» **TEKS SUMBER**
○ ○ ○ ○ ○ ○ ○
Senin, 19 Juli 2021

HISTORIOGRAFI ARAB PRA-ISLAM

 

HISTORIOGRAFI ARAB PRA-ISLAM


A.    Pendahuluan

Penulisan sejarah atau historiografi sangat menarik untuk dibahas dalam dunia keilmuan. Selain pendekatan studi dalam pelaporan hasil penelitian sejarah, historiografi juga merupakan sebuah studi tentang teknik yang biasa digunakan para penulis sejarah dalam karyanya. Apalagi, jika historiografi dikaitkan dengan masa Bangsa Arab pra-Islam, tentu hal ini akan menimbulkan perbedaan dan ciri khas pada setiap masa, baik corak, bentuk, isi dan metodenya. Sikap dan sifat masyarakat Arab pra-Islam dikenal jauh dari berperadaban bahkan jauh dari kata manusiawi. Peristiwa peperangan antar kabilah terjadi di mana-mana akibat perebutan kekuasaan dan lain-lain. Tidak heran ketika masa ini biasanya disebut masa jahilyah. Selain itu, masyarakat Arab pra-Islam juga mempunyai perhatian yang begitu besar terhadap silsilah dan kesukuan.Terlepas dari kekurangan yang dimiliki masyarakat Arab pra-Islam, ternyata mereka mempunyai ingatan yang kuat dan pelafalan yang hebat. Sehingga  itu, mereka unggul di bidang sastra dan kurang dalam hal penulisan. Melalui tradisi sastra yang begitu melekat inilah membuat masyarakat Arab pra-Islam menyombongkan kabilah-kabilahnya.

Dari berbagai uraian di atas, langkah untuk mengetahui sejarah perjalanan dan warisan asli masyarakat Arab pra-Islam yaitu diarahkan pada tradisi lisan. Untuk itu, penulis akan mencoba membahas dalam tulisan ini tentang historiografi penulisan sejarah pra-Islam dengan tetap bersandar pada teori-teori yang sudah ada sebelumnya.
○ ○ ○ ○ ○ ○ ○
» **PETUNJUK 1**
Salin persis bagian teks tentang historiografi Arab pra-Islam. Mulailah dari kata-kata "Dari berbagai uraian" dan berhentilah setelah kata-kata "sudah ada sebelumnya.".
○ ○ ○ ○ ○ ○ ○
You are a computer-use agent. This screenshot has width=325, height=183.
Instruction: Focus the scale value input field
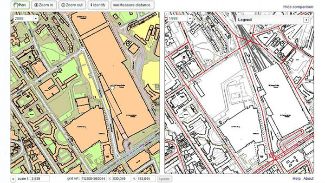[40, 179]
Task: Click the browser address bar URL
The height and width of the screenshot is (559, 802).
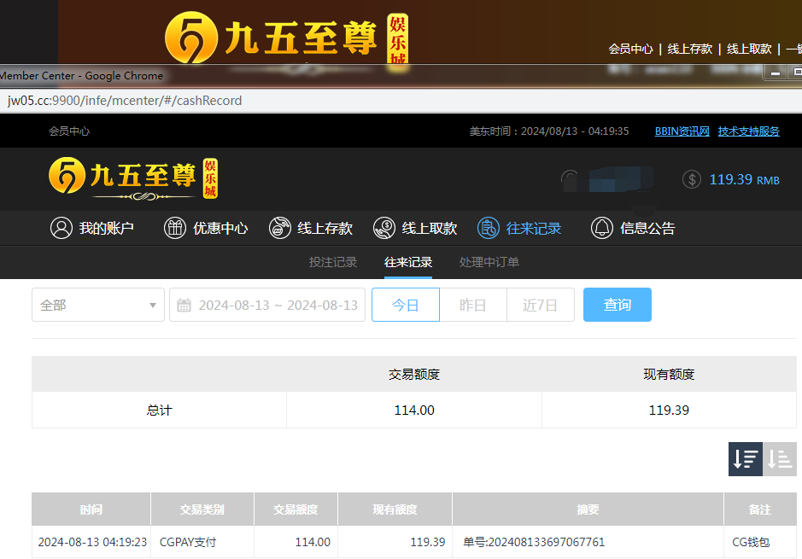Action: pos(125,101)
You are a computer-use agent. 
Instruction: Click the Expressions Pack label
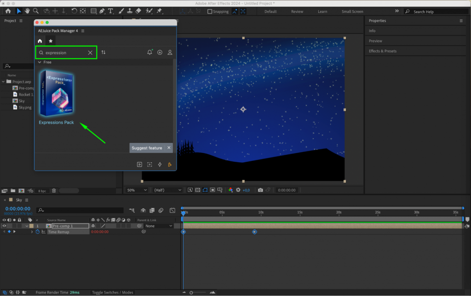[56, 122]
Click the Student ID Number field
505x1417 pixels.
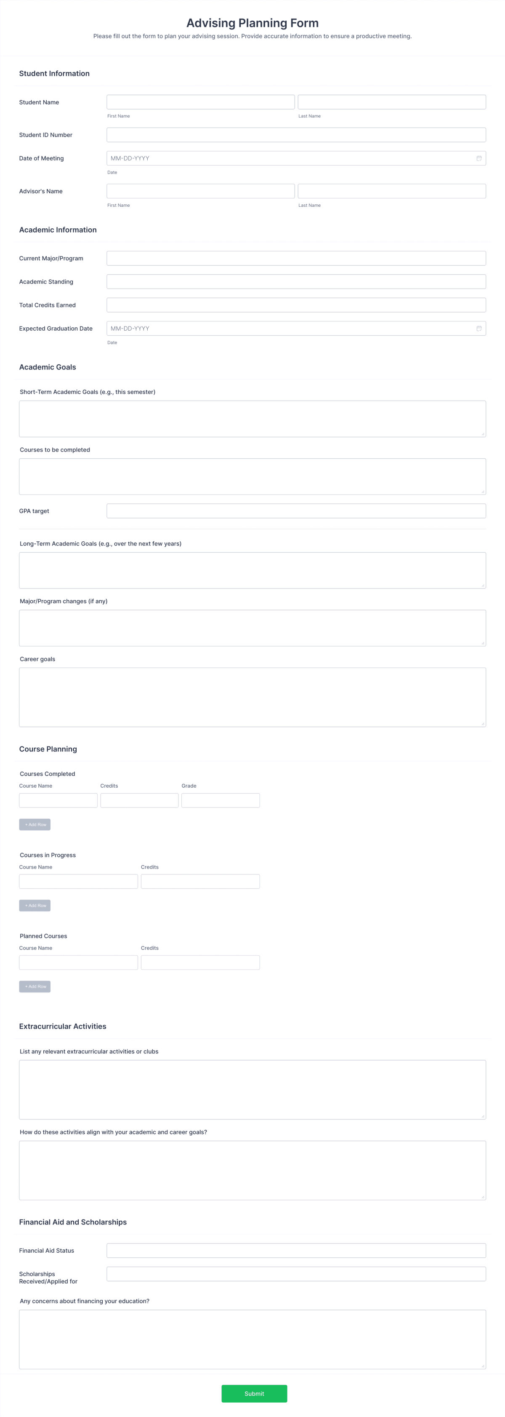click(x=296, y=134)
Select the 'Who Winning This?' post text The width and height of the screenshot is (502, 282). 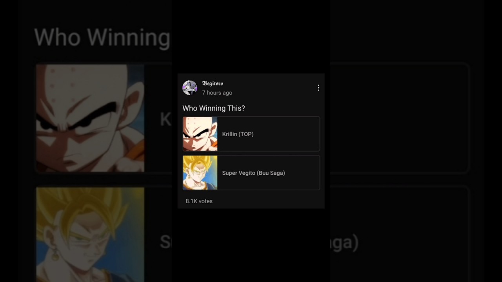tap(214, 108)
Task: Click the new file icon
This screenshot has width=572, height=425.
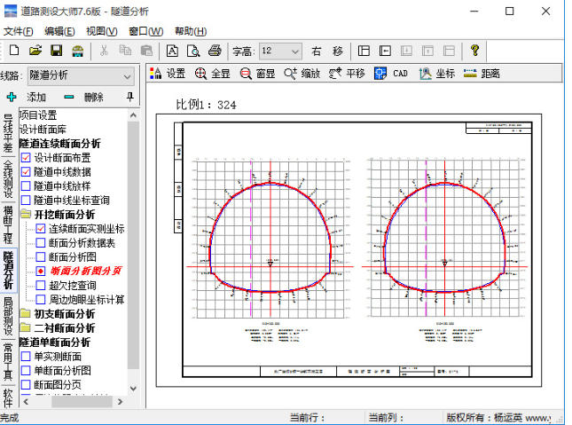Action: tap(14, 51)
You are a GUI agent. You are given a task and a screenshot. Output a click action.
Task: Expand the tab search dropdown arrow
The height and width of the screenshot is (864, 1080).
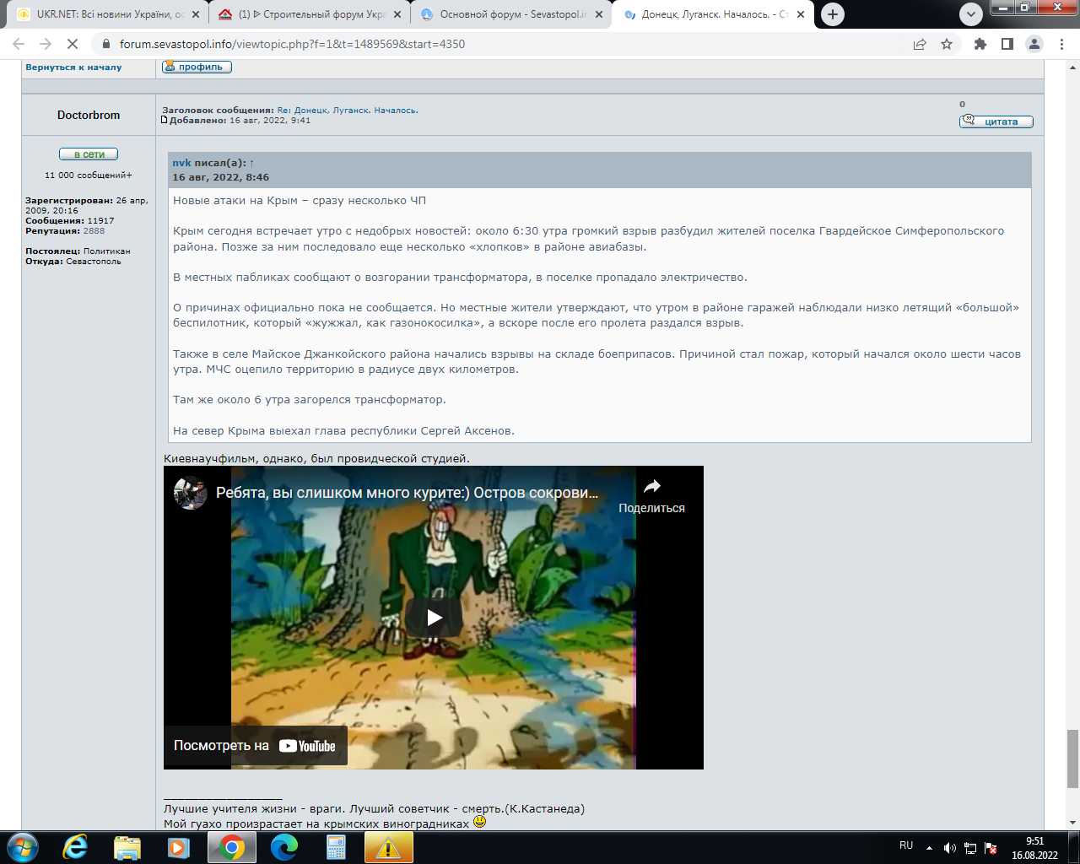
○ ○ ○ ○ ○ ○ ○
» **PETUNJUK 2**
Tulis kembali baris-baris catatan mulai dari baris yang memuat "Task: Click the new file icon" sampai akhir catatan, lengkap dengan perintah di dalamnya. Kalikan setiap angka koordinat pada jawaban dengan 0,75 dan bulatkan ke bilangan bulat, dengan nilai setengah dibulatkan ke atas, lalu hilangkan gambarnya dari hasil.

» **JAWABAN BENAR 1**
Dari berbagai uraian di atas, langkah untuk mengetahui sejarah perjalanan dan warisan asli masyarakat Arab pra-Islam yaitu diarahkan pada tradisi lisan. Untuk itu, penulis akan mencoba membahas dalam tulisan ini tentang historiografi penulisan sejarah pra-Islam dengan tetap bersandar pada teori-teori yang sudah ada sebelumnya.

» **JAWABAN BENAR 2**
Task: Click the new file icon
This screenshot has width=572, height=425.
Action: tap(11, 38)
You are a GUI agent. You are given a task and a screenshot. Output a click action.
Task: Expand the tab search dropdown arrow
The height and width of the screenshot is (864, 1080).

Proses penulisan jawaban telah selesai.